▸ **INSTRUCTIONS TO FOLLOW**: Only the lines from the start of the entries through the line with "小中学生対象 (50, 1512)" are wanted; please output them exactly.

==== MATERIAL PROVIDED

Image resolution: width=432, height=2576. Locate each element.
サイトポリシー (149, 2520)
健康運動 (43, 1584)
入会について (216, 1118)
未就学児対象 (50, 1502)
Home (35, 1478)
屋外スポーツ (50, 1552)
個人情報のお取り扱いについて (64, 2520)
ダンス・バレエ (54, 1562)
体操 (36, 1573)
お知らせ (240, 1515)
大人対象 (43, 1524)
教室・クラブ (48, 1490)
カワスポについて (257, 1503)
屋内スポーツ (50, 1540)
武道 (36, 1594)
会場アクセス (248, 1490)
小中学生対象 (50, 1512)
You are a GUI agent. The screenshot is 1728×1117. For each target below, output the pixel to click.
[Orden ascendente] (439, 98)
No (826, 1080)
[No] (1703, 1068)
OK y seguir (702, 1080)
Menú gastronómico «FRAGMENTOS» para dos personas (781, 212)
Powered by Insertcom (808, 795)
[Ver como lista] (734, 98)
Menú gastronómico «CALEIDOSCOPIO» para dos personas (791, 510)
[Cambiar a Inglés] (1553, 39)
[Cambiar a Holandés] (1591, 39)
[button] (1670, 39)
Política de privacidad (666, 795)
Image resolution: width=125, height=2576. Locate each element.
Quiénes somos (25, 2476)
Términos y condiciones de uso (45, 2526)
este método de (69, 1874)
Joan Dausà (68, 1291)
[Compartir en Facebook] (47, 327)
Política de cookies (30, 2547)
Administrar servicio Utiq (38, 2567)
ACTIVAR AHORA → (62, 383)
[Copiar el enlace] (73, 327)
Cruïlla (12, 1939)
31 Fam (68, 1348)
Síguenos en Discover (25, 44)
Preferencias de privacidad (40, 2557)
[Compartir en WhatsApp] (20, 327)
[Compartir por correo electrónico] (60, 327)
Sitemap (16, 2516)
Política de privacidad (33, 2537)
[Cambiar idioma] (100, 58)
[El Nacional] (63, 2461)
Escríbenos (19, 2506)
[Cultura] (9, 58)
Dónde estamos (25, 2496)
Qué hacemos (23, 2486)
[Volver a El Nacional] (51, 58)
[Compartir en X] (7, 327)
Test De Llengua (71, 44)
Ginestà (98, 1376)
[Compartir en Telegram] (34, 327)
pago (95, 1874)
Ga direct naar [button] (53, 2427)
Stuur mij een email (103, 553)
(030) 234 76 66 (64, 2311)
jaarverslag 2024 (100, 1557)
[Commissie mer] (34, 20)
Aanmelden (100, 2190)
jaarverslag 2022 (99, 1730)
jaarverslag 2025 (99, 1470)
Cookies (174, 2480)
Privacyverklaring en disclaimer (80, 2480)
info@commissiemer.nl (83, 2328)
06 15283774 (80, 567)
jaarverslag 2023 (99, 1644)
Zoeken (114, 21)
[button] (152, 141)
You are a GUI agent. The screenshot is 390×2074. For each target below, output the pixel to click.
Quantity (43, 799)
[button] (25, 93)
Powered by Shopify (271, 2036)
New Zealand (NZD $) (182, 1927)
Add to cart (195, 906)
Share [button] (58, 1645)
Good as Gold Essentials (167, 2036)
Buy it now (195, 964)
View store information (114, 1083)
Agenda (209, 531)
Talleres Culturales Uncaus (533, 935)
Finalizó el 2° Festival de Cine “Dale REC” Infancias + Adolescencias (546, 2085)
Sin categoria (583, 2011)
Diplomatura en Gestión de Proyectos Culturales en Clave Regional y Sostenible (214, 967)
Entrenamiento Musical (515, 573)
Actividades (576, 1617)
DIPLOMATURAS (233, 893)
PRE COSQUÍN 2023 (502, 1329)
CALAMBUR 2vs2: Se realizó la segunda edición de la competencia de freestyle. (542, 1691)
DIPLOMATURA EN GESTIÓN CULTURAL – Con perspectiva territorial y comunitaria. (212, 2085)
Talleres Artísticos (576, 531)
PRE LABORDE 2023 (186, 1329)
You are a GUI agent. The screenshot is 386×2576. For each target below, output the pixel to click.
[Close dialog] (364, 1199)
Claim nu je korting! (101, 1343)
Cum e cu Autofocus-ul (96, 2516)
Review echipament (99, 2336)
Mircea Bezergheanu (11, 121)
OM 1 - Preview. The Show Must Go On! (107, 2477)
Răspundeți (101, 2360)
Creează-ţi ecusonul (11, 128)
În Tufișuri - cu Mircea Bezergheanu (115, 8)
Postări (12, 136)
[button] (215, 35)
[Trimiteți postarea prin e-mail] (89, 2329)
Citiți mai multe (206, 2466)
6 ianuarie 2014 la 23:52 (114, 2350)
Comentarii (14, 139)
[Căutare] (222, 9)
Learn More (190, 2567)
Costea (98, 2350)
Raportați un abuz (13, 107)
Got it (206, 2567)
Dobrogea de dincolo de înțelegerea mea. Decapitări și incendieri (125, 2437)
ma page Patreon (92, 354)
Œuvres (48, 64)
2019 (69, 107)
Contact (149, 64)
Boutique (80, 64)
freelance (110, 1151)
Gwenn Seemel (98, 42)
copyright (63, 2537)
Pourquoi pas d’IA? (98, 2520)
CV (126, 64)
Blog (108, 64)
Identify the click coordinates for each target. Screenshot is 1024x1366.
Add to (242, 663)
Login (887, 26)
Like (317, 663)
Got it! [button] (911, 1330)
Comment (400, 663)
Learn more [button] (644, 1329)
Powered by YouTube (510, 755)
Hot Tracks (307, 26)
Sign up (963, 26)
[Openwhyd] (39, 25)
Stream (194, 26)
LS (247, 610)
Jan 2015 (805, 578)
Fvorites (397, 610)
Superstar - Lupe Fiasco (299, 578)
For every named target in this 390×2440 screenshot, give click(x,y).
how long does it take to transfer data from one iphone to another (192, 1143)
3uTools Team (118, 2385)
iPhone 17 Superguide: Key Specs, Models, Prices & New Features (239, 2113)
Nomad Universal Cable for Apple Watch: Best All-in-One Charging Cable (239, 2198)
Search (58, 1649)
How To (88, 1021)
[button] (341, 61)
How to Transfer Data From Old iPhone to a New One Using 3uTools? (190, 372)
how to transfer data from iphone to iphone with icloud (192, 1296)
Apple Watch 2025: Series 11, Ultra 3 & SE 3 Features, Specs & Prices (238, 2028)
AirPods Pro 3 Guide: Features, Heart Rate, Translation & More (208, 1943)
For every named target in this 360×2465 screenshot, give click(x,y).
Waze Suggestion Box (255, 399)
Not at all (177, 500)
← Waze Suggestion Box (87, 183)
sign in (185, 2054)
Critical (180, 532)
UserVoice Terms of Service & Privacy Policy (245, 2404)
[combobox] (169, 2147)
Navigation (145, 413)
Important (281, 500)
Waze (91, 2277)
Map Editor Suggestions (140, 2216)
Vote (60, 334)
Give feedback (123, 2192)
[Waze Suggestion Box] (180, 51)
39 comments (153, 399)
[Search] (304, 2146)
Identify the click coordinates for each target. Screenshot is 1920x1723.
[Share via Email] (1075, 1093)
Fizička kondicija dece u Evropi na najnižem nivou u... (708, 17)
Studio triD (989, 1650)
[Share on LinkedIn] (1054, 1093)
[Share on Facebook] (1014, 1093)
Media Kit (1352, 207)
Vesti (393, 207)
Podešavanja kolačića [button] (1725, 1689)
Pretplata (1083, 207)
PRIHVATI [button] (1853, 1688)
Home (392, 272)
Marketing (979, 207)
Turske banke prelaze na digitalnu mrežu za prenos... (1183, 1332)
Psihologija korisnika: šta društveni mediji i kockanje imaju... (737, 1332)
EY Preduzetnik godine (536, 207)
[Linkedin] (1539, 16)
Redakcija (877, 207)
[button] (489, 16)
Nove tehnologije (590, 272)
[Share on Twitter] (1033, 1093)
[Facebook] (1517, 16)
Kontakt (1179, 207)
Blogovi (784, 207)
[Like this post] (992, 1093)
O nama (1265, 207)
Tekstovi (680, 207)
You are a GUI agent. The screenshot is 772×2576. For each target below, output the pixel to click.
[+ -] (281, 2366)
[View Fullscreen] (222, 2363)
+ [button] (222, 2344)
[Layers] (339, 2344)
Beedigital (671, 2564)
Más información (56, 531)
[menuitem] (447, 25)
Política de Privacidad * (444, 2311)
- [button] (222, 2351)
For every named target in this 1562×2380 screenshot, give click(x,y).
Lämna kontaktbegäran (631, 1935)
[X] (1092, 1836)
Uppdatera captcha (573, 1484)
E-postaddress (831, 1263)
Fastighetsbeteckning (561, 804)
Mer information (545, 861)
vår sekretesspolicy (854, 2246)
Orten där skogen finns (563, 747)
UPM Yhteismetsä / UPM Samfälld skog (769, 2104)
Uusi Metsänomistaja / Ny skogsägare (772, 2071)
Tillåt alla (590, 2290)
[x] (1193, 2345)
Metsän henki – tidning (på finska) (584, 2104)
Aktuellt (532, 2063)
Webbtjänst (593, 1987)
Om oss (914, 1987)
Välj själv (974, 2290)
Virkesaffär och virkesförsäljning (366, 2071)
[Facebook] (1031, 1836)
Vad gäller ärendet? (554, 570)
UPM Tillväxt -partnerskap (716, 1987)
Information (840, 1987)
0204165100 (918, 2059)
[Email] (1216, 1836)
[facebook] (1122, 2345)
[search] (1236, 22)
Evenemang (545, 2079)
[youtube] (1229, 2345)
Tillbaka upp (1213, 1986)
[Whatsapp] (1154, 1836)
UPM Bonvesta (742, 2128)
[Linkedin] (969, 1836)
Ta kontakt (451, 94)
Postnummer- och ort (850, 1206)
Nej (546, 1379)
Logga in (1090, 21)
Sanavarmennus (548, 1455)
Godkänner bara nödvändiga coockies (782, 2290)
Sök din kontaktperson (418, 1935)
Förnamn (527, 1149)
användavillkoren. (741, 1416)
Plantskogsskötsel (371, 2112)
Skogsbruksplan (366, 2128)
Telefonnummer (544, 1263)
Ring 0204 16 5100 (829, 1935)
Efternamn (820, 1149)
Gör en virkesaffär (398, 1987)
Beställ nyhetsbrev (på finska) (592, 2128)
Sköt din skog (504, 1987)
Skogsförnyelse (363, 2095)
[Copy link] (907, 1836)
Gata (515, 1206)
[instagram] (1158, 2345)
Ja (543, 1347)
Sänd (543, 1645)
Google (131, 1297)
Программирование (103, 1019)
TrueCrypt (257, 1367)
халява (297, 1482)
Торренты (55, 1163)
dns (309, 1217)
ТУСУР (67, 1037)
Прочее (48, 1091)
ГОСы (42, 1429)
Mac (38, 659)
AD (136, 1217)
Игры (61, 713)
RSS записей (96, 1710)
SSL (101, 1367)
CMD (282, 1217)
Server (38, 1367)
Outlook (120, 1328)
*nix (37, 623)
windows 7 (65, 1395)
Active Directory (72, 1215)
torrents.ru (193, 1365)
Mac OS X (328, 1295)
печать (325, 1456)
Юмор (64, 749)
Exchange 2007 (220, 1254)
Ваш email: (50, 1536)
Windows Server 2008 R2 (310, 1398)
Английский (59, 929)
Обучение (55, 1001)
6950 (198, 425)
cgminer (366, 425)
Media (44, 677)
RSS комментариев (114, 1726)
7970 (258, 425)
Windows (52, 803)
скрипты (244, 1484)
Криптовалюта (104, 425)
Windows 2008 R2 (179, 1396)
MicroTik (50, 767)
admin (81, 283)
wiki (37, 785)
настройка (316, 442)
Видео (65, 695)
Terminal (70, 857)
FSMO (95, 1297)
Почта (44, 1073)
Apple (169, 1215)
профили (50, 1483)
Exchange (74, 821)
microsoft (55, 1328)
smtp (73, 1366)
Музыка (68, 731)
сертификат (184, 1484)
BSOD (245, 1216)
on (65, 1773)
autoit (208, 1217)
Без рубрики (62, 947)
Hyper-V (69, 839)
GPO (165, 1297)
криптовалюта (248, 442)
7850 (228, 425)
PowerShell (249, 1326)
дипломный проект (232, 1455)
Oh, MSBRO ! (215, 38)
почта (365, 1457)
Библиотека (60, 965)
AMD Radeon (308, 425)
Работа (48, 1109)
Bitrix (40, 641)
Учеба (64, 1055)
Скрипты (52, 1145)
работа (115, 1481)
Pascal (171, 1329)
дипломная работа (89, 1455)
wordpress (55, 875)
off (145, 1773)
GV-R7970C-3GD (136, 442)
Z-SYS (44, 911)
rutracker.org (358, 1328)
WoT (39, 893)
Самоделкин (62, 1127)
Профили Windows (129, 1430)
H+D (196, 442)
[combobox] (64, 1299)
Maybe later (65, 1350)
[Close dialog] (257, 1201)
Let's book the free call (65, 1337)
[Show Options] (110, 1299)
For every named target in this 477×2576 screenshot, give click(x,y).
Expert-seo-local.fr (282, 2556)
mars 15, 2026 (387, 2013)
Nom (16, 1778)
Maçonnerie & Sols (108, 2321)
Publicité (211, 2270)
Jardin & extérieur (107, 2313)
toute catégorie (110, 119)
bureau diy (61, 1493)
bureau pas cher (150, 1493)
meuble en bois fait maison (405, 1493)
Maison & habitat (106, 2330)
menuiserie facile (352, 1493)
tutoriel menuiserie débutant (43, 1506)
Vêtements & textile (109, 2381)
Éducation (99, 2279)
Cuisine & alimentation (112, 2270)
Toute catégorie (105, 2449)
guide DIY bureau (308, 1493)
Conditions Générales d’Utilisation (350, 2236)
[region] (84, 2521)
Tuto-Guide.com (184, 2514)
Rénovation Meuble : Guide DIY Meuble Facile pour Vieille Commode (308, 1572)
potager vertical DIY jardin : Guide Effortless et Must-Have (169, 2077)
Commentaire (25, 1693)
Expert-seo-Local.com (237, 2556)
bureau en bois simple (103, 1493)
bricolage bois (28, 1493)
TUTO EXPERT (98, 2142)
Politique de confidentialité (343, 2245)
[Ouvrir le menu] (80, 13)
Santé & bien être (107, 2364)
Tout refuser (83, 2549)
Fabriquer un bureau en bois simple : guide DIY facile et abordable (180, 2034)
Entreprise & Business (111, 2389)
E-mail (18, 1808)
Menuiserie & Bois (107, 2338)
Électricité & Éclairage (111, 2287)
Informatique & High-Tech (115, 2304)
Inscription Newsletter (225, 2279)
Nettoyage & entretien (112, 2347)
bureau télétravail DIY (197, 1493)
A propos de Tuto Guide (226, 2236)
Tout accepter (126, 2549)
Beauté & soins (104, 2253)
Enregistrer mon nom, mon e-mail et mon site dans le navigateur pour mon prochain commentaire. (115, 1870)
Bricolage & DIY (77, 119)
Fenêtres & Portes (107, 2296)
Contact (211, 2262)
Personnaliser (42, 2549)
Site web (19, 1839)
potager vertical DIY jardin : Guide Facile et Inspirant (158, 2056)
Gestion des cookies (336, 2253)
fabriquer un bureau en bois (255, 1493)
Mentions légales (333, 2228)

========

▸ **RESULT OF THIS TASK**:
Image resolution: width=432, height=2576. Locate each element.
サイトポリシー (149, 2520)
健康運動 (43, 1584)
入会について (216, 1118)
未就学児対象 (50, 1502)
Home (35, 1478)
屋外スポーツ (50, 1552)
個人情報のお取り扱いについて (64, 2520)
ダンス・バレエ (54, 1562)
体操 (36, 1573)
お知らせ (240, 1515)
大人対象 (43, 1524)
教室・クラブ (48, 1490)
カワスポについて (257, 1503)
屋内スポーツ (50, 1540)
武道 (36, 1594)
会場アクセス (248, 1490)
小中学生対象 (50, 1512)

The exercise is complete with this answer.